Convert every line of the records below into a JSON list of strings, one string per line, skipping blank lines. Omit the pictures from the list.

· · · · ·

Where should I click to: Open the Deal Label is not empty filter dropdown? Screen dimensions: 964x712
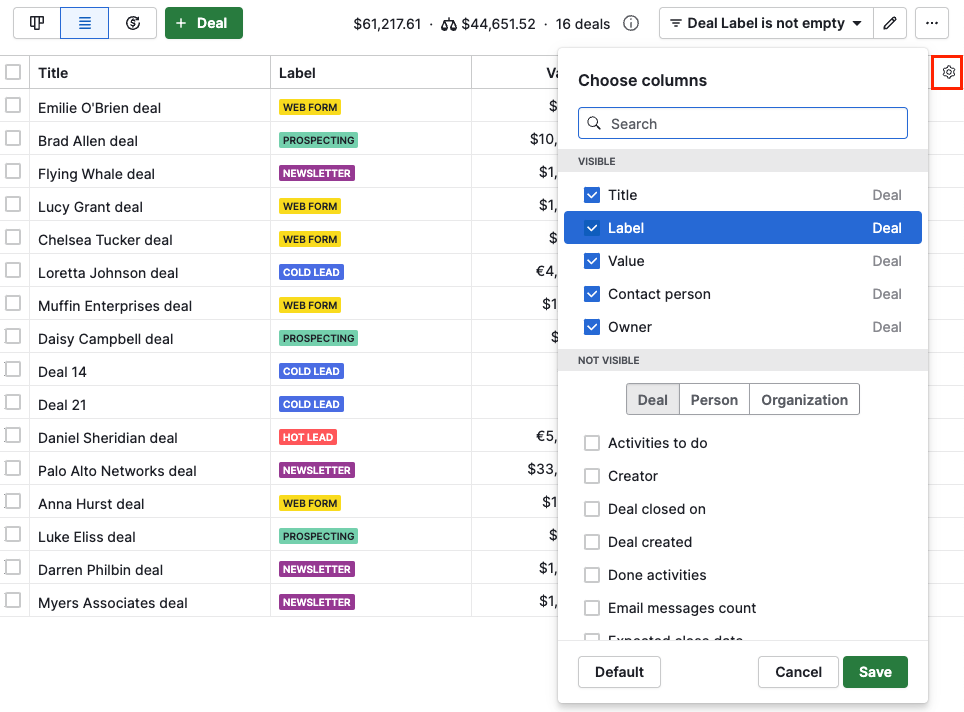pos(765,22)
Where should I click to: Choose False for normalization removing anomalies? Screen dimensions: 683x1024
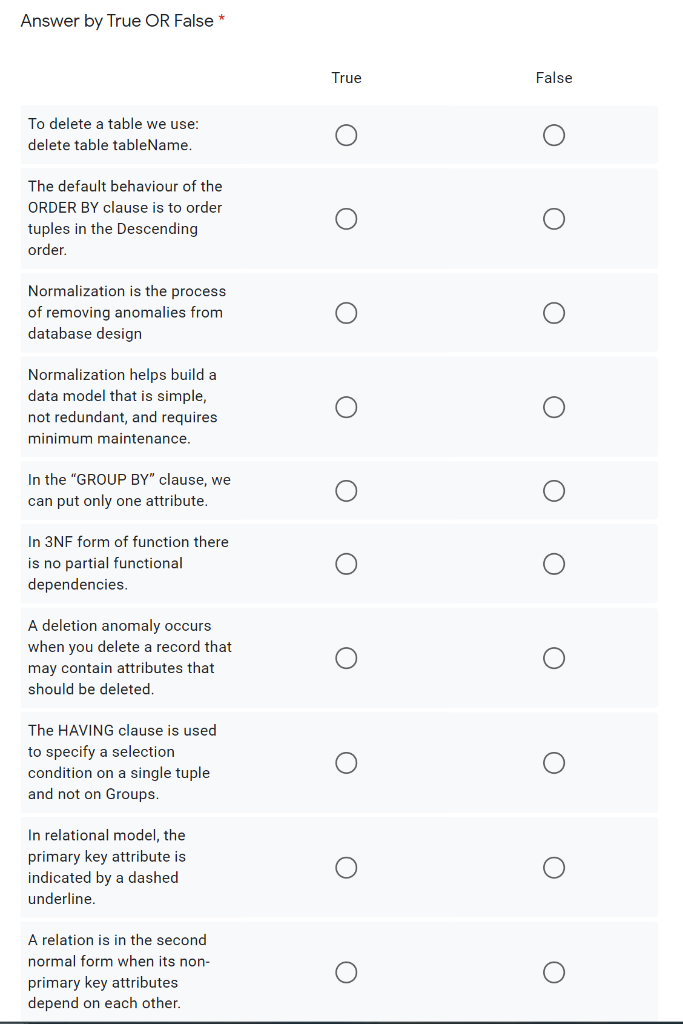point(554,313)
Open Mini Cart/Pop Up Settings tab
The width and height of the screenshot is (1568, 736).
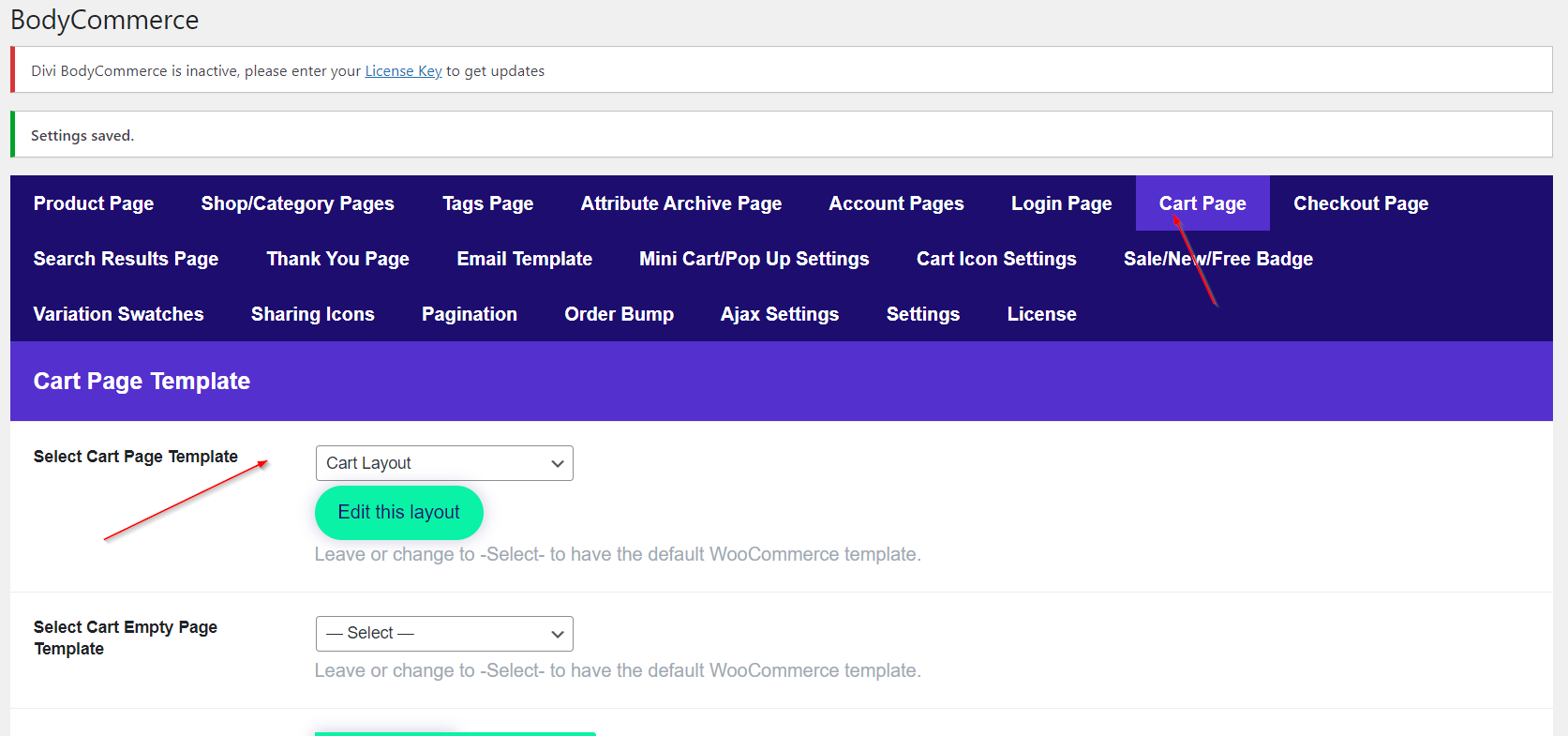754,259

· · · · ·

- SOLUTION FOR THIS EXERCISE:
[
  "Where should I click to: Open the Deal Label is not empty filter dropdown? Screen dimensions: 964x712",
  "pos(765,22)",
  "Where should I click to: Choose False for normalization removing anomalies? Screen dimensions: 683x1024",
  "point(554,313)",
  "Open Mini Cart/Pop Up Settings tab",
  "The width and height of the screenshot is (1568, 736).",
  "754,259"
]